## AIM OF THE TASK:
Copy everything from the line containing "on the left" down to the end of the records, keeping the request line unchanged. Multiply each coordinate in the answers by 0.2 and round it to a whole number, with halves rounded up.

— START OF SUPPLIED INFORMATION —

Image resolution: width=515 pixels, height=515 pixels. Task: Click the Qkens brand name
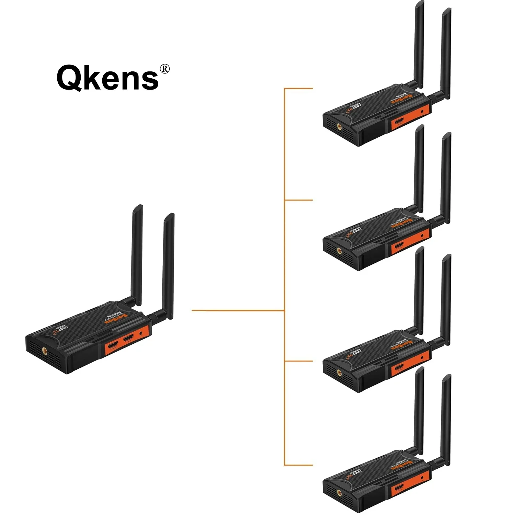click(x=107, y=78)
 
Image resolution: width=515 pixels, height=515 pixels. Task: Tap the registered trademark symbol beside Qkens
click(x=165, y=69)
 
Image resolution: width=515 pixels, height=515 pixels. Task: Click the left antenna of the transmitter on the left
click(x=137, y=254)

— END OF SUPPLIED INFORMATION —

## CORRECT RESPONSE:
Image resolution: width=515 pixels, height=515 pixels. Task: Click the left antenna of the transmitter on the left
click(x=27, y=51)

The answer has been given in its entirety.